Joe was raising a large family and was always on the lookout for ways he could earn more money to feed all those hungry mouths. In the early 1920s Joe began a mobile custom sawing business, sawing discarded railroad ties into suitable lengths to be used for firewood. He converted a 1910 Buick touring car into a railroad tie cutting sawing. The car frame was lengthened with a mandrel and saw blade mounted on the rear. It featured a power feed and fold-up elevator for piling up the sawed chunks. Joe traveled from St. Paul to Worthington, Minnesota, a distance of approximately 150 miles, each summer from May to October. He would be gone for up to three weeks at a time. During this time, he would eat and sleep in a bunk house that he pulled behind the car. This was very hard and rigorous work. Joe didn't like being gone from his family, so in 1930 he quit the tie sawing operation. (John still has the 1910 Buick car engine and saw rig.) Joe and his son Harold then decided to go into the turkey raising business. Each year the turkeys would be fattened for market and then shipped by truck to Chicago; this operation lasted until 1936.

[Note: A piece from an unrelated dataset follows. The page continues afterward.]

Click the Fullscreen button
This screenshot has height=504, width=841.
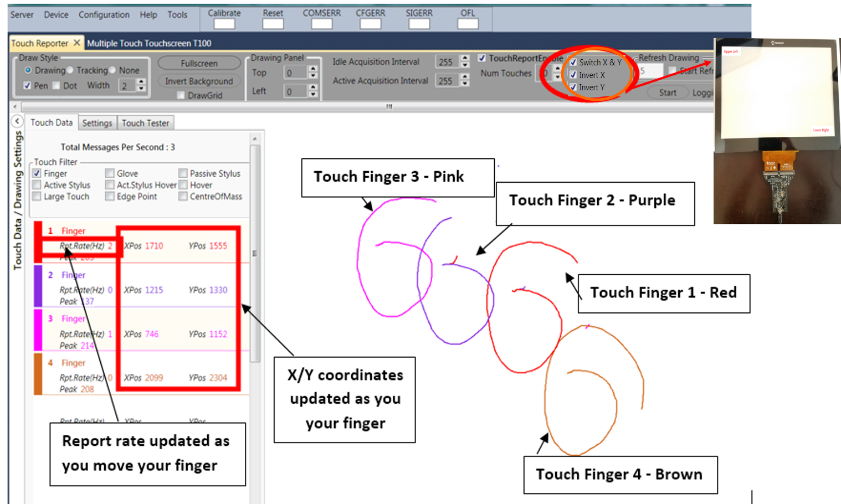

In 1936 Joe bought 160 acres of river-bottom land on the north side of the Minnesota River in what is now North Mankato. At first Joe farmed the land, but after plowing the land, Joe noticed that he was turning up gravel. After investigating, Joe decided to start a gravel pit. During this time the boys were helping out wherever help was needed. John was running the farm while his dad Joe was working the sand and gravel pit. In 1940 John decided he wanted to get into the gravel business with his father. It soon became clear this was going to be no ordinary gravel pit. Being on the low riverbottom land, the water table was quite high, within a few feet of the top. As the men dug gravel out of the hole, the remaining void began to fill with water, so now what to do?

A method was derived for retrieving gravel from the watery depth. It was called the slack line cable way method. It consisted of a cable anchored at the far side of the pond and then attached atop a 70 foot mast on the opposite side of the pond. The dredge bucket was attached to the main cable by means of a trolley. A second cable was attached to the front of the bucket and ran up to the top of the mast also, and then both cables ran down to the ground to a stationary power unit and double winch. Both cables were controlled by the winch. When the cables were left to go slack, the bucket would drop into the water to the bottom of the pond and the second cable would pull it forward along the bottom, filling it with gravel. It then would be lifted out of the water and brought ashore to be dumped onto the stockpile.